Azizmalayeri Mohammad, Abu-Hanna Ameen, Cinà Giovanni
Department of Medical Informatics, Amsterdam Public Health Research Institute, Amsterdam UMC, University of Amsterdam, the Netherlands.
Department of Medical Informatics, Amsterdam Public Health Research Institute, Amsterdam UMC, University of Amsterdam, the Netherlands; Institute of Logic, Language and Computation, University of Amsterdam, the Netherlands; Pacmed, Amsterdam, the Netherlands.
Int J Med Inform. 2025 Mar;195:105762. doi: 10.1016/j.ijmedinf.2024.105762. Epub 2024 Dec 17.
Machine Learning (ML) models often struggle to generalize effectively to data that deviates from the training distribution. This raises significant concerns about the reliability of real-world healthcare systems encountering such inputs known as out-of-distribution (OOD) data. These concerns can be addressed by real-time detection of OOD inputs. While numerous OOD detection approaches have been suggested in other fields - especially in computer vision - it remains unclear whether similar methods effectively address challenges posed by medical tabular data.
To answer this important question, we propose an extensive reproducible benchmark to compare different OOD detection methods in medical tabular data across a comprehensive suite of tests.
To achieve this, we leverage 4 different and large public medical datasets, including eICU and MIMIC-IV, and consider various kinds of OOD cases within these datasets. For example, we examine OODs originating from a statistically different dataset than the training set according to the membership model introduced by Debray et al. [1], as well as OODs obtained by splitting a given dataset based on a value of a distinguishing variable.
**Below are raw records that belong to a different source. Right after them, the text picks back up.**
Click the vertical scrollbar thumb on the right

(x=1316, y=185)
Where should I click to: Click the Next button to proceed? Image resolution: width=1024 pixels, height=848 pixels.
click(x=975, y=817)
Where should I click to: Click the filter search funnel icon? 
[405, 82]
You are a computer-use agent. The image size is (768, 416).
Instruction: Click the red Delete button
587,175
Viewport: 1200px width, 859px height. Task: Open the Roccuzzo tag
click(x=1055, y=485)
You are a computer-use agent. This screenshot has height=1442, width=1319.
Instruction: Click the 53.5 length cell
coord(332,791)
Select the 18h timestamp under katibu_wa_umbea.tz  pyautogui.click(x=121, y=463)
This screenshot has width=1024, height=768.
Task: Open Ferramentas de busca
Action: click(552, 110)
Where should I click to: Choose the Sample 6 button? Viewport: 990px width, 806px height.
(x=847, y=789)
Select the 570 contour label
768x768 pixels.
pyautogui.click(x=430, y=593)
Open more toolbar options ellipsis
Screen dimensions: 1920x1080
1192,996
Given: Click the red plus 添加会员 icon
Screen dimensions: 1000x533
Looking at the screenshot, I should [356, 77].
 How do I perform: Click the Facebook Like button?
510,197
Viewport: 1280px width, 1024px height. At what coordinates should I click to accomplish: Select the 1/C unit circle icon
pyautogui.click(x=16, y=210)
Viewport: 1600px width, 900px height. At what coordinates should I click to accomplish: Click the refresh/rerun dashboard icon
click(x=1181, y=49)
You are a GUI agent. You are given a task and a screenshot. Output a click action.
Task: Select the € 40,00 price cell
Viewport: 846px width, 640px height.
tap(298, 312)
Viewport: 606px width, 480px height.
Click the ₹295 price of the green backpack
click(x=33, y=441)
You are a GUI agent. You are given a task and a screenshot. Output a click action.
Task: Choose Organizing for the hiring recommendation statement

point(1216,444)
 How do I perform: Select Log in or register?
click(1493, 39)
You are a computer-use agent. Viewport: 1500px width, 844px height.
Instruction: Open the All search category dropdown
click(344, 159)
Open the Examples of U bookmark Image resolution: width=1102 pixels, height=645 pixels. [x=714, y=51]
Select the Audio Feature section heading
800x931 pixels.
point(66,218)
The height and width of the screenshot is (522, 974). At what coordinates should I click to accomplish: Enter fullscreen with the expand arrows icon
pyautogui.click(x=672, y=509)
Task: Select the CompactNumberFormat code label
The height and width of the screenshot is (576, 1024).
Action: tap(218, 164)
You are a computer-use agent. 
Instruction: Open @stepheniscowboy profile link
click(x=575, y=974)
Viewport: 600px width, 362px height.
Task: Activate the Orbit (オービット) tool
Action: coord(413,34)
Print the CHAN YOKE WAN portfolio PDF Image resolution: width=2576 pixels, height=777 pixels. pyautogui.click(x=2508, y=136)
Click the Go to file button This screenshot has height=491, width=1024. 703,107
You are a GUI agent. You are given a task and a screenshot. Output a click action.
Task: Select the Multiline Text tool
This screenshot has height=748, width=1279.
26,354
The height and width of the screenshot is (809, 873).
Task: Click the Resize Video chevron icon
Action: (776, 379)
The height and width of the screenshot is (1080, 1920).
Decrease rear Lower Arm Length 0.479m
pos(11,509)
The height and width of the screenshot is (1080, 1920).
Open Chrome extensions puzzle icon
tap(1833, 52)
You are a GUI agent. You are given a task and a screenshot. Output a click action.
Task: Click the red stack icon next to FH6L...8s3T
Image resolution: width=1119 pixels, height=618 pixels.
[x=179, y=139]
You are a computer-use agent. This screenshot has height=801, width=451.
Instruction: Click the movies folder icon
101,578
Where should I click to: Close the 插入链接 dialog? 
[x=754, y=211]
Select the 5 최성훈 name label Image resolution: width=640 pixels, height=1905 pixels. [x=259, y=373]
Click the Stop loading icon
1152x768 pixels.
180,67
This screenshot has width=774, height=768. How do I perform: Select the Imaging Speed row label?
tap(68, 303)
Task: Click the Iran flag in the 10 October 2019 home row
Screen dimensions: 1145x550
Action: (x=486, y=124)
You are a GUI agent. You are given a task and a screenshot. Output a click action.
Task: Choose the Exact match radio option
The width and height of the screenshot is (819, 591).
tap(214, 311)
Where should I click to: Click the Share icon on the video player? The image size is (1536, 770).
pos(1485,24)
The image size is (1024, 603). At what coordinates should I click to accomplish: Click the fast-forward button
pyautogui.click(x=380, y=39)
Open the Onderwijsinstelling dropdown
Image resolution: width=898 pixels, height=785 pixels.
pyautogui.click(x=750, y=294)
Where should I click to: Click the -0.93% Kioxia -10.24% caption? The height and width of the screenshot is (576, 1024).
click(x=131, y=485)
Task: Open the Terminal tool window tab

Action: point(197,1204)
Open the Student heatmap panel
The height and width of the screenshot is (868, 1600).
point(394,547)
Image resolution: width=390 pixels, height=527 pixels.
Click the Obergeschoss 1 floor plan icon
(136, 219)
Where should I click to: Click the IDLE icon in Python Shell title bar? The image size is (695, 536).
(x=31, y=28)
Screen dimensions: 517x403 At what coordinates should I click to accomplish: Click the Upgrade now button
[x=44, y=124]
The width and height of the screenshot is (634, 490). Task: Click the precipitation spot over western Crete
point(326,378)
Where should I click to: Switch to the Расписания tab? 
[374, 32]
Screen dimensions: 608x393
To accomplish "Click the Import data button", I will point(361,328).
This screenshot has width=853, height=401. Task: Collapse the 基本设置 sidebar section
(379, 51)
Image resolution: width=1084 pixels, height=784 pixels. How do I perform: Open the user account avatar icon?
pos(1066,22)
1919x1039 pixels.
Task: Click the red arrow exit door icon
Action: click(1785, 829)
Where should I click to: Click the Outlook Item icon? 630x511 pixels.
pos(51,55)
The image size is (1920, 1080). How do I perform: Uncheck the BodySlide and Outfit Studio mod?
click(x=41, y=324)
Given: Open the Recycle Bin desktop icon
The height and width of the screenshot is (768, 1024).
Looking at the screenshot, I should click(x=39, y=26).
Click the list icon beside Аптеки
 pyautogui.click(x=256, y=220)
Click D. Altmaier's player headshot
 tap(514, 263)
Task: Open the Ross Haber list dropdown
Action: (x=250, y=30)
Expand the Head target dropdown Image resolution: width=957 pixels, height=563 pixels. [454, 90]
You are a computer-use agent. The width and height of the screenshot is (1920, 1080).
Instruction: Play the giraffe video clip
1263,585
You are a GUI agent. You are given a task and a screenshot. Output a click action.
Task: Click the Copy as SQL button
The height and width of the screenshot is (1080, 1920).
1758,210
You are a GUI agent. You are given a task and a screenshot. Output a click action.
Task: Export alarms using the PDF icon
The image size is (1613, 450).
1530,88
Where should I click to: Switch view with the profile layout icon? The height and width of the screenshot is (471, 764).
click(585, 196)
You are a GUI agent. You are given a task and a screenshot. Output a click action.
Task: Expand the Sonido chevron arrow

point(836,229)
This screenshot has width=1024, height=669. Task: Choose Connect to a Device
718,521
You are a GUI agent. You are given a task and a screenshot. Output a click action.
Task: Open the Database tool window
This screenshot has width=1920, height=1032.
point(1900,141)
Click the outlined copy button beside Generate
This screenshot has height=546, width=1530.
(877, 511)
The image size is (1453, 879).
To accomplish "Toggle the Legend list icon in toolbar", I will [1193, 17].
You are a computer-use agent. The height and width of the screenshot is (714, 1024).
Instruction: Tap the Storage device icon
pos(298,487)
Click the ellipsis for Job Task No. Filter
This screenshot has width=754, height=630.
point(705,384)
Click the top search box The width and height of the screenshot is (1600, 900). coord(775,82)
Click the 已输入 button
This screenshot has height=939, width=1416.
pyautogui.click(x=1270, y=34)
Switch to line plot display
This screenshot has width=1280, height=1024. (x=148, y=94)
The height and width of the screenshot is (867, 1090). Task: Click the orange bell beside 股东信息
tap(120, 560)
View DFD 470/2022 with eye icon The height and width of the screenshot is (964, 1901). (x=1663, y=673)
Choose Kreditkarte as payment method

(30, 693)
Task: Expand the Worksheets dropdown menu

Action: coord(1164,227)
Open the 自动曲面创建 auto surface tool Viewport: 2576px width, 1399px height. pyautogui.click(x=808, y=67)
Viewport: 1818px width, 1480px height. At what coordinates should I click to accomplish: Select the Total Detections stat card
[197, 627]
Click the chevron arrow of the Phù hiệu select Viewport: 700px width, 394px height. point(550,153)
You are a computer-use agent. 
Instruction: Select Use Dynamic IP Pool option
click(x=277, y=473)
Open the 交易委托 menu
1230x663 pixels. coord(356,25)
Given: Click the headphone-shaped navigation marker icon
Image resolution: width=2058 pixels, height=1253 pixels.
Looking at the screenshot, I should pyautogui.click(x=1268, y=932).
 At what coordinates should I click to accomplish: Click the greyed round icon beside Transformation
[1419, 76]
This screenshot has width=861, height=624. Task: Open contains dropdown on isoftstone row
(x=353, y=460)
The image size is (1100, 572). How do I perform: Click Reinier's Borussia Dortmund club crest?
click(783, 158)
To identify OOD instances, we explore a range of 10 density-based methods that learn the marginal distribution of the data, alongside 17 post-hoc detectors that are applied on top of prediction models already trained on the data. The prediction models involve three distinct architectures, namely MLP, ResNet, and Transformer.
In our experiments, when the membership model achieved an AUC of 0.98, which indicated a clear distinction between OOD data and the training set, we observed that the OOD detection methods had achieved AUC values exceeding 0.95 in distinguishing OOD data. In contrast, in the experiments with subtler changes in data distribution such as selecting OOD data based on ethnicity and age characteristics, many OOD detection methods performed similarly to a random classifier with AUC values close to 0.5. This may suggest a correlation between separability, as indicated by the membership model, and OOD detection performance, as indicated by the AUC of the detection model. This warrants future research.
机器学习(ML)模型常常难以有效地泛化到与训练分布不同的数据上。这引发了人们对现实世界中遇到此类输入(即分布外(OOD)数据)的医疗系统可靠性的重大担忧。可以通过实时检测OOD输入来解决这些担忧。虽然在其他领域,尤其是计算机视觉领域,已经提出了许多OOD检测方法,但尚不清楚类似方法是否能有效应对医学表格数据带来的挑战。
为了回答这个重要问题,我们提出了一个广泛的可重现基准,以在一系列全面的测试中比较医学表格数据中不同的OOD检测方法。
为实现这一目标,我们利用4个不同的大型公共医学数据集,包括eICU和MIMIC-IV,并考虑这些数据集中的各种OOD情况。例如,根据德布雷等人[1]引入的隶属模型,我们研究源自与训练集统计上不同的数据集的OOD,以及通过基于区分变量的值分割给定数据集获得的OOD。为了识别OOD实例,我们探索了一系列10种基于密度的方法,这些方法学习数据的边际分布,以及17种事后检测器,这些检测器应用于已经在数据上训练的预测模型之上。预测模型涉及三种不同的架构,即多层感知器(MLP)、残差网络(ResNet)和变换器(Transformer)。
在我们的实验中,当隶属模型的曲线下面积(AUC)达到0.98,这表明OOD数据与训练集之间有明显区别时,我们观察到OOD检测方法在区分OOD数据方面的AUC值超过了0.95。相比之下,在数据分布变化更细微的实验中,例如根据种族和年龄特征选择OOD数据,许多OOD检测方法的表现与随机分类器相似,AUC值接近0.5。这可能表明隶属模型所表明的可分离性与检测模型的AUC所表明的OOD检测性能之间存在相关性。这值得未来进一步研究。